*YOUR TASK*
Lines before the one containing "Viewport: 388px width, 221px height." are left out; copy that line and every later line through the end of the data exactly.

*PROVIDED DATA*

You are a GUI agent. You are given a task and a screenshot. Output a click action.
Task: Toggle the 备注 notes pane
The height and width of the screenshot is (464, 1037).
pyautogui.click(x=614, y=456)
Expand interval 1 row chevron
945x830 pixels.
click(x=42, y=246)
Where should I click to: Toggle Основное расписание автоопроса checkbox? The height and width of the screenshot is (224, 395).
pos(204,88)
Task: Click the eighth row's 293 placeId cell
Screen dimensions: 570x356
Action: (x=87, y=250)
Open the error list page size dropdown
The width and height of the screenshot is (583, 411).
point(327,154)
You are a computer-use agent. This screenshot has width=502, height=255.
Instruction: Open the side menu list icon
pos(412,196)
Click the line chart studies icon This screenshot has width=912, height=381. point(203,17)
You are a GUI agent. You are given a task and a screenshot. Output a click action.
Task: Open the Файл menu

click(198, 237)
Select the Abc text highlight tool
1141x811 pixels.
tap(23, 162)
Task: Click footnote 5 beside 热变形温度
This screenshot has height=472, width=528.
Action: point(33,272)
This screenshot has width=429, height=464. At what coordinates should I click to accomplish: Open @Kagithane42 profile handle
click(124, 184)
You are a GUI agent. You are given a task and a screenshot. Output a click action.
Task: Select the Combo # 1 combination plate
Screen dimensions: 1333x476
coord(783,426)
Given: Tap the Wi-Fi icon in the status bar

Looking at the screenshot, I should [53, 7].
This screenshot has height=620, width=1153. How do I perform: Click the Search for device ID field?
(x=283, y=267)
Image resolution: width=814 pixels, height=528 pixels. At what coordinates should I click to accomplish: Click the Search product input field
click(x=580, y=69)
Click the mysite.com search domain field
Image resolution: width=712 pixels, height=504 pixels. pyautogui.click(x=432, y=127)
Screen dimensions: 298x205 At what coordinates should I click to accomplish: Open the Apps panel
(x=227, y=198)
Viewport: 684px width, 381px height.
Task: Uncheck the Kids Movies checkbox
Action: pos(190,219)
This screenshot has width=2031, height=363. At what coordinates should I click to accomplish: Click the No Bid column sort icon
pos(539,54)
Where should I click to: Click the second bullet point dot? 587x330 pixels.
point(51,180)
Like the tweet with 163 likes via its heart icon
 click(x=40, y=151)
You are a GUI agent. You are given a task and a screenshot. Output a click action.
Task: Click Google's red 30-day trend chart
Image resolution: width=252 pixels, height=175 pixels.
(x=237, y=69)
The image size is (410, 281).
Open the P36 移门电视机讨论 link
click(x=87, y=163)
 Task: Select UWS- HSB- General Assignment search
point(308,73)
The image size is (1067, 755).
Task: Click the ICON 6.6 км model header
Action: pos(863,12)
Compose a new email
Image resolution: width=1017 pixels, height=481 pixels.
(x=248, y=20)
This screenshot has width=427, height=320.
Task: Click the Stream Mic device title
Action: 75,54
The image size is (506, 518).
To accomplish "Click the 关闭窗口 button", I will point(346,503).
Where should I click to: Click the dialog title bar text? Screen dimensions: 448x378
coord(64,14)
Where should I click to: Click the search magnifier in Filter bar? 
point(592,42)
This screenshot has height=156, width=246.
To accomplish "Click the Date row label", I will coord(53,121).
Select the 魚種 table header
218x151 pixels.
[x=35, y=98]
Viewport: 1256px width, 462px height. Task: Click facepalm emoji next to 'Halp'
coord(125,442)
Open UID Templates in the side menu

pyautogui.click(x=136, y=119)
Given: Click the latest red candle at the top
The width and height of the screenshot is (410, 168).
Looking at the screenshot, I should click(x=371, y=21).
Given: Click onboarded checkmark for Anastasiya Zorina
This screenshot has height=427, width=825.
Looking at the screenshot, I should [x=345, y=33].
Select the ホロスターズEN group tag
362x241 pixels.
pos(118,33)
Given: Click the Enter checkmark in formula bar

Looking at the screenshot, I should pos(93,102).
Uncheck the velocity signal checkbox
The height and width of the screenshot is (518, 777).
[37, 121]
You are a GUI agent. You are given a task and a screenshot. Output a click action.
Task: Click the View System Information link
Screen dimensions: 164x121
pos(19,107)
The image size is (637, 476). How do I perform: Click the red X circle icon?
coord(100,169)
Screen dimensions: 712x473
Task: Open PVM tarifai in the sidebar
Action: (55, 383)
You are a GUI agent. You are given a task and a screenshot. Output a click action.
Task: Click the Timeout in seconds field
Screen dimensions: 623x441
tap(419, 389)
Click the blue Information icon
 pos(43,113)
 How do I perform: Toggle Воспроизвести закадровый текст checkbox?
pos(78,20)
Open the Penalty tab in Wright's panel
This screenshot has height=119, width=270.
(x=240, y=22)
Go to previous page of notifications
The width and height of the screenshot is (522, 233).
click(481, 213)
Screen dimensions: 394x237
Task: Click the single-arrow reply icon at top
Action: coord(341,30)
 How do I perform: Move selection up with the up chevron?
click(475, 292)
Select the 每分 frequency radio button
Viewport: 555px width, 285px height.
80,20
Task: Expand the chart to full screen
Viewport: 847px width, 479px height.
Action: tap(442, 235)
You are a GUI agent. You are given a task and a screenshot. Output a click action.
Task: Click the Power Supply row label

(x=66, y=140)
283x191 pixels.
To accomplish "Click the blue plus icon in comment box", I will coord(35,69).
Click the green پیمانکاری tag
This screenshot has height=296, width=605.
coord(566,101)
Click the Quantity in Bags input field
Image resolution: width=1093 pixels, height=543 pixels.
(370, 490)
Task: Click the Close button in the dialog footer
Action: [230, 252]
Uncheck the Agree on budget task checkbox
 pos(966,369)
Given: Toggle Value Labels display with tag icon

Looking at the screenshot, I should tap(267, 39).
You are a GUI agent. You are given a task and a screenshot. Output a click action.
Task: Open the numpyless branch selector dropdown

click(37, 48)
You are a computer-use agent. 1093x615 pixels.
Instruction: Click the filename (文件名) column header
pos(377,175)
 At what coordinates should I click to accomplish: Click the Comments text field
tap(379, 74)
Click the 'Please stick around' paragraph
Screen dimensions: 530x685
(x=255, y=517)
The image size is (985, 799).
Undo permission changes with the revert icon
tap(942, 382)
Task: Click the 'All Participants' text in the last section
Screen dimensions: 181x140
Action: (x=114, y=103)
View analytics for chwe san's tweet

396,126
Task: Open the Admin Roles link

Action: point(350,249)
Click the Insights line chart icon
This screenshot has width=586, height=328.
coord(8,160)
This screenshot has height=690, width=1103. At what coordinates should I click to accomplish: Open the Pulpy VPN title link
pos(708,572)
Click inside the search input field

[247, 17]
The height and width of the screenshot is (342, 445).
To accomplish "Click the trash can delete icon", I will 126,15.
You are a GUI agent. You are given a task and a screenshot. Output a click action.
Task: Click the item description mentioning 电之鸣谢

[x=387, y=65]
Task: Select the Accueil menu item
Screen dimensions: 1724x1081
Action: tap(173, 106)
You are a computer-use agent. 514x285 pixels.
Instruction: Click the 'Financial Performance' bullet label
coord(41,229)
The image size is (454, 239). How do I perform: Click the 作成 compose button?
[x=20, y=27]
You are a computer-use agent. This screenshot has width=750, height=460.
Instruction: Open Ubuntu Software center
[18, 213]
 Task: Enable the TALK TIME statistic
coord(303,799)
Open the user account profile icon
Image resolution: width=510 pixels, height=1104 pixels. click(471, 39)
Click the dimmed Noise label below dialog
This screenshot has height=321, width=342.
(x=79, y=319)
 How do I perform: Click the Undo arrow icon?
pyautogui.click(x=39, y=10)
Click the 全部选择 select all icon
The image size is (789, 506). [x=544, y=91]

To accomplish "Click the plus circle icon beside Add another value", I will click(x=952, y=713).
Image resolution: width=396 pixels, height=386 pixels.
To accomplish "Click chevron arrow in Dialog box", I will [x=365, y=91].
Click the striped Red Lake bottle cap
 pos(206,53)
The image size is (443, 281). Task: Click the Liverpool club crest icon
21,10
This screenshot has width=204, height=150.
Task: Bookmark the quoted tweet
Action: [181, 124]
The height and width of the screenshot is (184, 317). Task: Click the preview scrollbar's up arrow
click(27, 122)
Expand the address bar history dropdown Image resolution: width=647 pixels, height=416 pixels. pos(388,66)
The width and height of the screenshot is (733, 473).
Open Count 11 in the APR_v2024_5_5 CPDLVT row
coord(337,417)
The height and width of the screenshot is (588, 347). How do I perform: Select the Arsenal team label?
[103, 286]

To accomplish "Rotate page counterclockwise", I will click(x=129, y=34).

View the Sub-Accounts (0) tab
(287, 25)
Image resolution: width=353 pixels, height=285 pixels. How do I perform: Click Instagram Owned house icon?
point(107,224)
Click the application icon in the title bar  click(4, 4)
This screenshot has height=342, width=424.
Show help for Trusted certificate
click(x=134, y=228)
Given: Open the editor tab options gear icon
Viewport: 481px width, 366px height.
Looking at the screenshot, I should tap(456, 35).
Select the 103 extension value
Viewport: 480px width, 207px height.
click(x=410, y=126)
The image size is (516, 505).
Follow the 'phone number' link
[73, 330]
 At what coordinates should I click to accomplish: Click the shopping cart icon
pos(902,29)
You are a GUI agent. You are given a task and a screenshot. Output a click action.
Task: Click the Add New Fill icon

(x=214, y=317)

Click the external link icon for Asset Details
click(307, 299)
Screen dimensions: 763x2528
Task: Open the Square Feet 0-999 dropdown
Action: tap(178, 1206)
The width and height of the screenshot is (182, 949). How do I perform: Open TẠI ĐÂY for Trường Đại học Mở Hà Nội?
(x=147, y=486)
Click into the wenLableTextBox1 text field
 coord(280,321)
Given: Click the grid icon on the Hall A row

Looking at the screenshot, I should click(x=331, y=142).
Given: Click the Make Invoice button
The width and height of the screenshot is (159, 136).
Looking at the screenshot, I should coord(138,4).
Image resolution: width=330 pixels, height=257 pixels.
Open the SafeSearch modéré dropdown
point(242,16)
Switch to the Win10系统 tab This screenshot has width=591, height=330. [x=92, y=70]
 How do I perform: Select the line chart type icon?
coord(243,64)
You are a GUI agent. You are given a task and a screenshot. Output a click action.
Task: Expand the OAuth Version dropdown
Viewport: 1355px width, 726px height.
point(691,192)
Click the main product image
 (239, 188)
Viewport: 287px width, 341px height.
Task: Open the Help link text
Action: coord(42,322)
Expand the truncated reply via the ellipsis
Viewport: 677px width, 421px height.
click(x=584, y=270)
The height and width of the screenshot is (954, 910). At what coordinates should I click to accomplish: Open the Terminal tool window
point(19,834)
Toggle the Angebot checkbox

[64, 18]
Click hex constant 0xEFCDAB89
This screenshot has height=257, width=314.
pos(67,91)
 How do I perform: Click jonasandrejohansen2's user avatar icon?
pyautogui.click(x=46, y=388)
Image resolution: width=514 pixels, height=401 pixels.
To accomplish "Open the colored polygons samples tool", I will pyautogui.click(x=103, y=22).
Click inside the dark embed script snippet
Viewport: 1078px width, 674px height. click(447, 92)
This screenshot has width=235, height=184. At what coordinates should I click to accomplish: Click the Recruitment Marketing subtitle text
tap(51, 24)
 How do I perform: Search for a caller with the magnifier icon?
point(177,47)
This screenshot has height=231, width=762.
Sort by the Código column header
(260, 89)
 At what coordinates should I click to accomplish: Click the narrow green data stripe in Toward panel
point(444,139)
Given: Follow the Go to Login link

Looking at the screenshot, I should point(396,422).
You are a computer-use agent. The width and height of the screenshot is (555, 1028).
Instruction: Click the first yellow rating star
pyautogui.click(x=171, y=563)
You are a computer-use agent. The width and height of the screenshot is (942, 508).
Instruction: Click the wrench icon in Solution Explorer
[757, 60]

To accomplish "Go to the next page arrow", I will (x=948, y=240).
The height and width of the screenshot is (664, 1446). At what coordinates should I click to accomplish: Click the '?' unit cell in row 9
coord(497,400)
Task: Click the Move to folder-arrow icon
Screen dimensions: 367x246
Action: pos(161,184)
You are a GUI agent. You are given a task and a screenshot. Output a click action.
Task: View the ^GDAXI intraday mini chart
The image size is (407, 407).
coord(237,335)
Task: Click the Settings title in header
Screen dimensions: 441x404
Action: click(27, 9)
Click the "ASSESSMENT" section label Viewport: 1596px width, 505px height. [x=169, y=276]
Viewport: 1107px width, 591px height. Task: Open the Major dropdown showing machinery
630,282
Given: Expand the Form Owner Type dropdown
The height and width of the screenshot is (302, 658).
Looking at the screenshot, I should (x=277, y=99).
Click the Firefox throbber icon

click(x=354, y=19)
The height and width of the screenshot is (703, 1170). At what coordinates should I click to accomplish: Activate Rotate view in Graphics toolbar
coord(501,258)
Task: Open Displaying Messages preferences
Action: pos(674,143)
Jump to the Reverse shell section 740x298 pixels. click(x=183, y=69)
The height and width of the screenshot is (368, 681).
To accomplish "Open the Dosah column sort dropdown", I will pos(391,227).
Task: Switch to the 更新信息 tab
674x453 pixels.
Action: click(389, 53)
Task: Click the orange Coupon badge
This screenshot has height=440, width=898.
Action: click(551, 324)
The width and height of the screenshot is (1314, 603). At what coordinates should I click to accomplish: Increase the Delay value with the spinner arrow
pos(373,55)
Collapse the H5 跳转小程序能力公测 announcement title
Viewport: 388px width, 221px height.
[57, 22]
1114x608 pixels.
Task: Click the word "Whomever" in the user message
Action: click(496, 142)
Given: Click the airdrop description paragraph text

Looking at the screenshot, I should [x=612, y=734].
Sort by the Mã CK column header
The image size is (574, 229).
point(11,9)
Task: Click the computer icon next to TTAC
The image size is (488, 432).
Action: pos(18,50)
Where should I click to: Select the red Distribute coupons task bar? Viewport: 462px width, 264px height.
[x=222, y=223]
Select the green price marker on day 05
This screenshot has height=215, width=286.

*YOUR RESPONSE*
Viewport: 388px width, 221px height.
[57, 22]
1114x608 pixels.
Task: Click the word "Whomever" in the user message
Action: click(496, 142)
Given: Click the airdrop description paragraph text

Looking at the screenshot, I should [x=612, y=734].
Sort by the Mã CK column header
The image size is (574, 229).
point(11,9)
Task: Click the computer icon next to TTAC
The image size is (488, 432).
Action: pos(18,50)
Where should I click to: Select the red Distribute coupons task bar? Viewport: 462px width, 264px height.
[x=222, y=223]
Select the green price marker on day 05
This screenshot has height=215, width=286.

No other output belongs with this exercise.